Anstand lohnt sich immer

Johannes Hegemann und Liv Lisa Fries im Film „Alles Liebe, Eure Hilde“ von Andreas Dresen © Frederic Bartier / Pandora Film

Ein bisschen Glück schadet nie bei der Berlinale. Wir konnten beim morgendlichen Booking am Rechner fast alle Filme bekommen, die wir sehen wollten, und haben nur einen echten Flop erlebt. Eine gute Bilanz für einen wieder einmal sehr durchwachsenen Wettbewerb, bei dem man sich immer wieder fragen muss, was dort Filme wie die verquaste Lovestory “Black Tea” zu suchen haben. Andererseits gab es Weltpremieren, etwa “Andrea lässt sich scheiden” von und mit Josef Hader, die in der Sektion Panorama liefen. Vielleicht schafft es Tricia Tuttle, die neue Intendantin der Berlinale, im nächsten Jahr, die Qualität des Wettbewerbs zu erhöhen und die Reihen klarer zu positionieren. “Encounters”, das Lieblingsprojekt des scheidenden künstlerischen Leiters Carlo Chatrian wird es dann hoffentlich nicht mehr geben. Bei ihrem ersten Auftritt in Berlin machte Tricia Tuttle, die zuvor das BFI London Film Festival geleitet hat, einen sehr guten Eindruck. Die Berlinale braucht dringend frische Ideen & Impulse. 

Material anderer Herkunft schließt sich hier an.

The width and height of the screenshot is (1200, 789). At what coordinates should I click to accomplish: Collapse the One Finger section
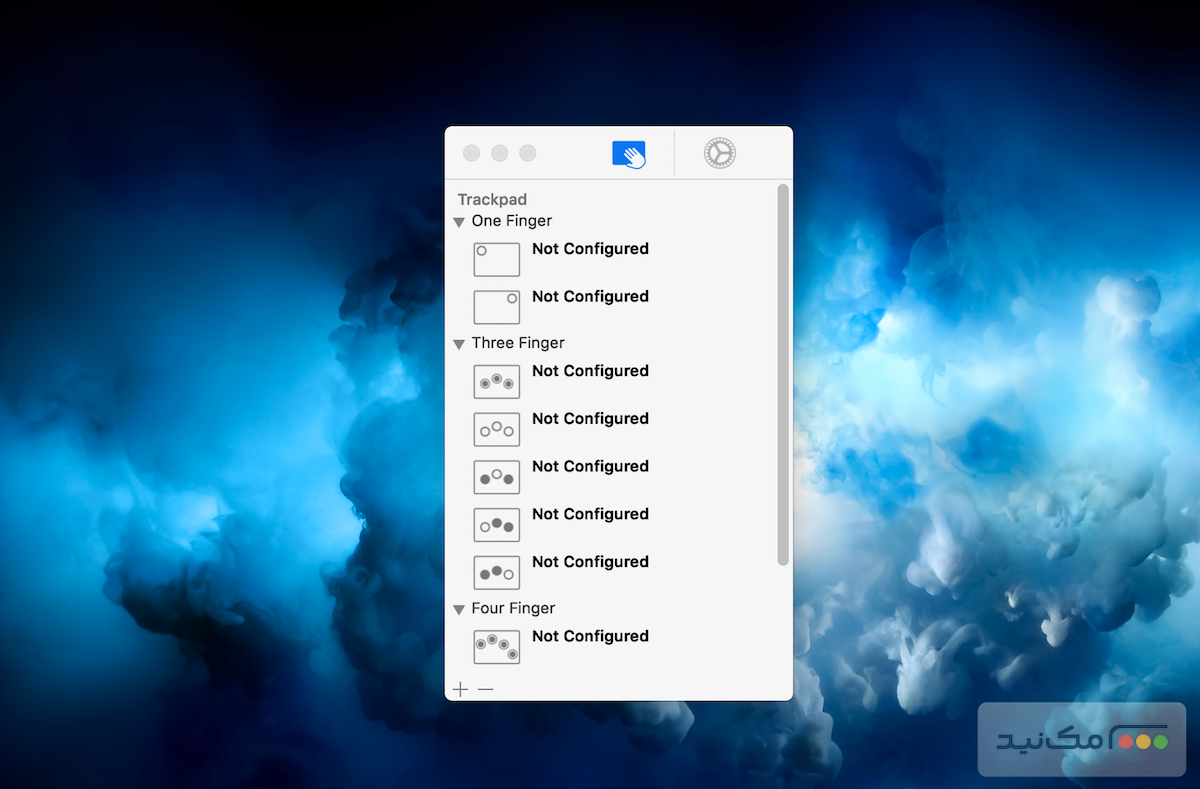point(459,222)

Dabei waren im Wettbewerb heuer durchaus hervorragende Filme vertreten, etwa “Sterben” (183’) von Matthias Glasner, mit Corinna Harfouch und Lars Eidinger prominent besetzt. Gleichfalls in Erinnerung bleiben “My Favourite Cake”, Glück und Leid einer kurzen Liebe im Alter, von Maryam Moghaddam und Behtash Sanaeeha, das berührende Coming-of-Age zweier junger Frauen in “Langue Étrangère” oder der dänisch-schwedische Beitrag “Vogter”, eine dichte, packende Täter-Opfer Geschichte in einem Gefängnis. Vielleicht gewinnt aber Andreas Dresen mit “In Liebe, Eure Hilde” den Goldenen Bären 2024, der das historisch verbürgte Leben der jungen Hilde Coppi (Liv Lisa Fries) erzählt, die durch ihren Freund im Widerstand gegen die Nazis aktiv wird – und wie alle anderen der jungen Idealisten unter dem Schafott endet. Dresen hat den Stoff bewusst enthistorisiert und verzichtet auf Genre-Klischees. 

“Anstand lohnt sich immer”, sagt Drehbuchautorin Leila Stieler anschließend auf der Pressekonferenz. Ein Satz, der nachhallt und dem sich jede:r in Zeiten wie diesen stellen muss. Am 24. Februar vor zwei Jahren begann der russische Angriffskrieg gegen die Ukraine und setzte bei uns jede Menge Realitätsschocks in Gang. Inzwischen lässt sich nicht mehr ausschließen, dass die ausgepowerte Ukraine den Krieg verliert. Dann steht der nächste Realitätsschock bevor, wenn der Diktator Putin das Baltikum angreift und damit die NATO. Am 25.02.2022 notierte ich an dieser Stelle: “Gerade hat der russische Außenminister Sergej Lawrow der ukrainischen Regierung die demokratische Legitimation abgesprochen. Zynischer geht’s nicht. Nicht auszudenken, wenn der amerikanische Präsident noch Donald Trump hieße…” Es ist leider nicht auszuschließen, dass der nächste amerikanische Präsident wieder Donald Trump heißt, allen Anklagen & Prozessen zum Trotz. Zur nächsten Berlinale wissen wir mehr. Schlimmer geht’s leider immer.